# M5 Touring (and 5 series revamp)



## jampott (Sep 6, 2003)

http://www.pistonheads.com/news/default ... ryId=15689

Not bad actually. Still a bimmer, but its a better prospect than the saloon (for my money) and good for 200mph apparently. :lol:


----------



## Johnnywb (May 31, 2006)

They should have done it years ago. They lost of lot of sales to Merc and even Volvo because of the lack of a rapid estate in the range. Glad they've seen sense at last!

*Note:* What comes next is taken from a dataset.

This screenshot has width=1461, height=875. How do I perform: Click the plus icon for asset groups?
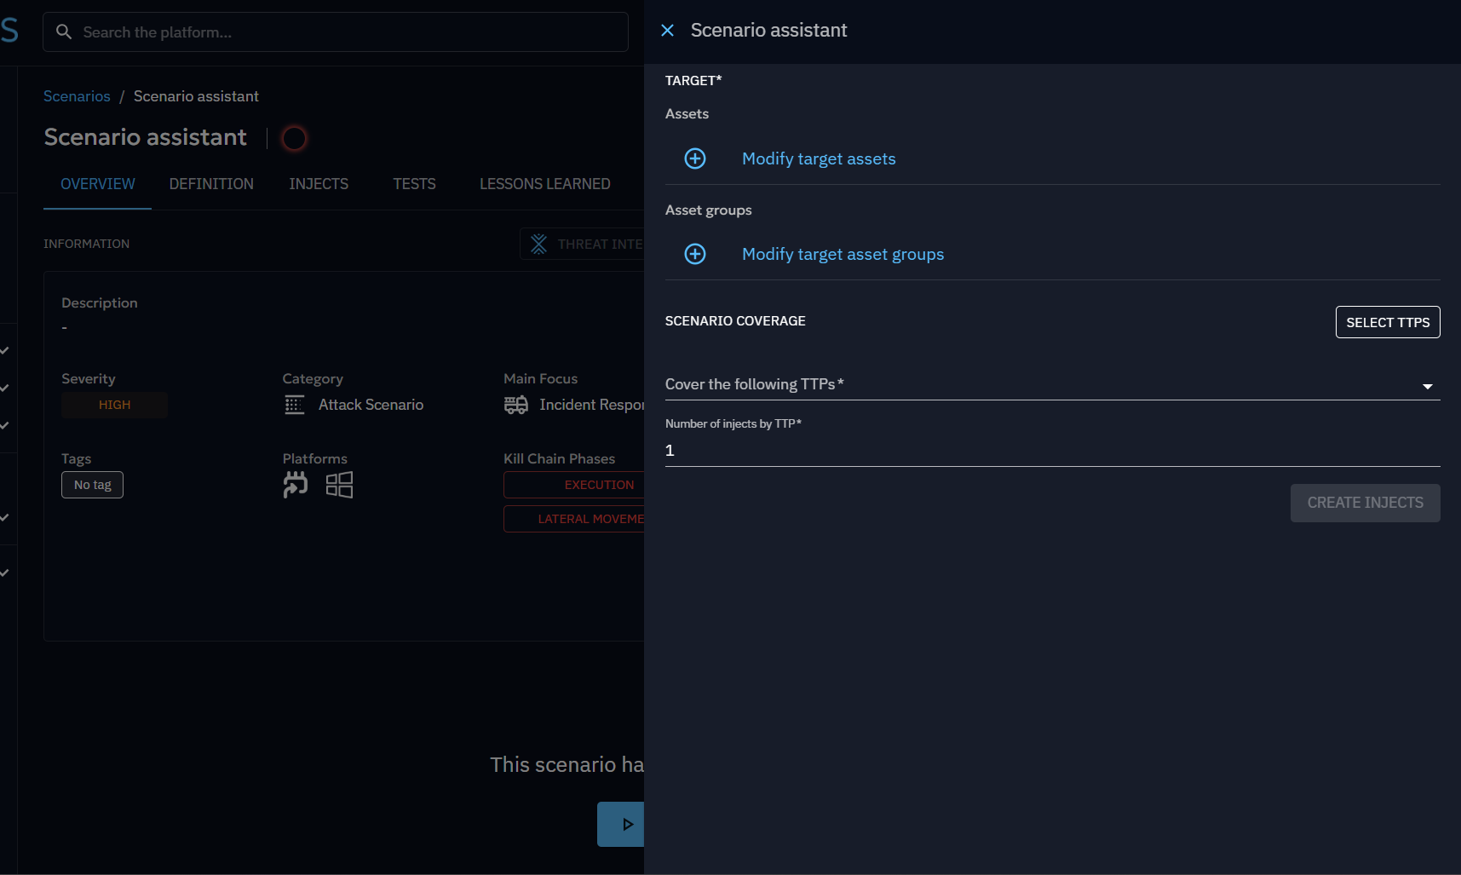pyautogui.click(x=695, y=254)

Hope there's a belt in the back for the dog tho, because otherwise he ain't have gonna be all over the shop if you put your foot down!


----------



## W7 PMC (May 6, 2002)

jampott said:


> http://www.pistonheads.com/news/default.asp?storyId=15689
> 
> Not bad actually. Still a bimmer, but its a better prospect than the saloon (for my money) and good for 200mph apparently. :lol:


Nice article on it in this weeks Auto Express. I've never been an Estate/Avant/Touring fan & much prefer Saloons (Audi & BMW), but their are many who are dog carrying fans.

On the Estate vs Saloon debate, i do think that opting for the load lugger is by far the more stealth option if that's your thing, as you do see plenty of A4, A6 & 5 Series Saloons (loads in fact), but very few in Estate form so a very stealthy choice if that's your bag.

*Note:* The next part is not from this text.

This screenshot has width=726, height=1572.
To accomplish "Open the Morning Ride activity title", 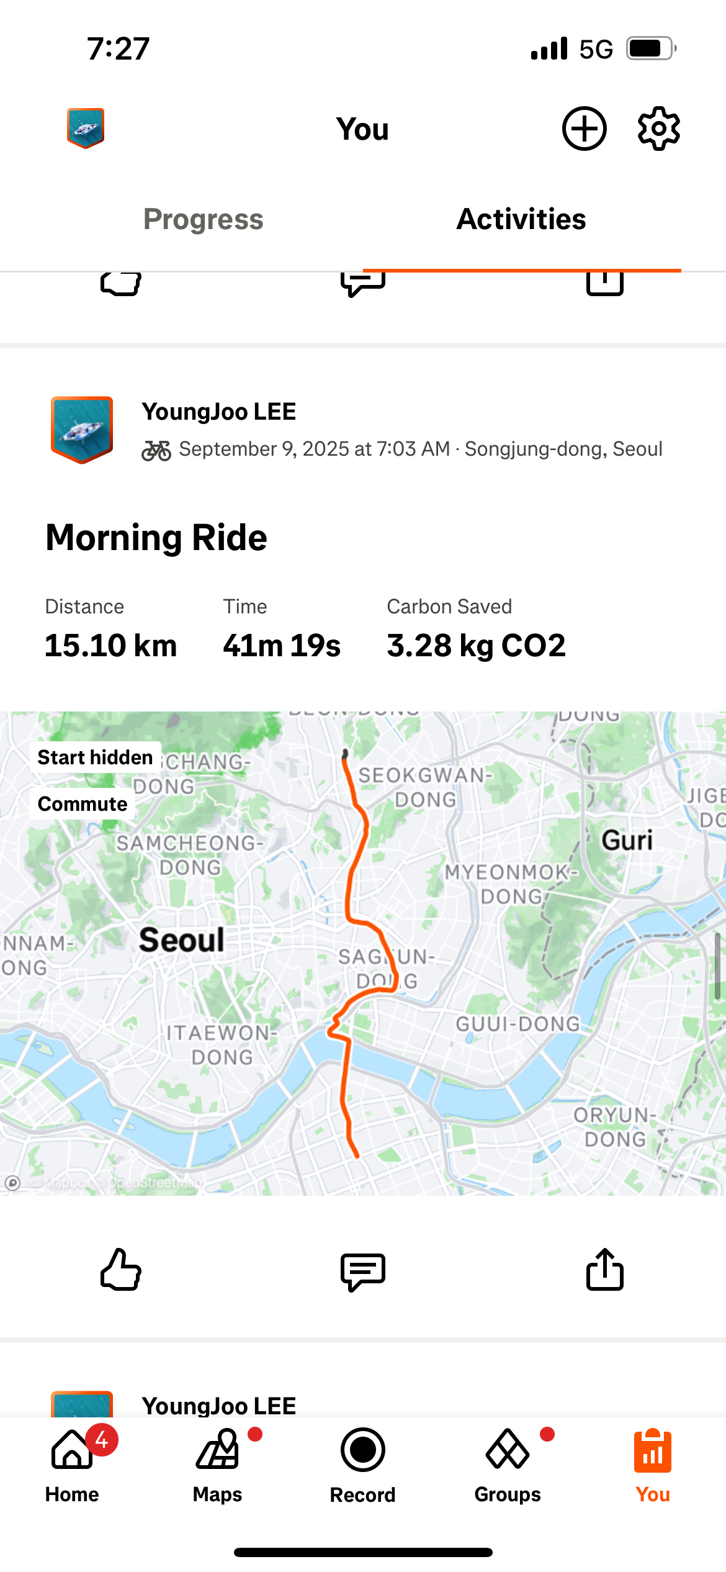I will pyautogui.click(x=156, y=537).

It's a tad slower than the saloon (of course) & has been on the BMW drawing board for over 12mths. Not sure how well it will do as the market must be more limited than the M5 Saloon & M6 but i'm sure they'll sell a few. It's also got Air Self Levelling suspension so not much fun round a track :lol:

TBH if an estate was my bag, i'd probably save the Â£15K & jump back to Audi with a B7 RS4 Avant, i just think as a performance Estate the RS4 looks that bit more agressive than the M5 Touring, pkus for a load lugger, the range in the M5 is pitiful so unless the tank is bigger in the M5 Touring, it will make a shite touring tool 

The Lane departure feature should turn things round. BMW drivers will HAVE to indicate when changing lanes otherwise they'll have a vibrating steering wheel to deal with (how sweet) 

The 16 speaker 825watt stereo sounds interesting. That's 5 speakers more than the Saloon (or is it 3).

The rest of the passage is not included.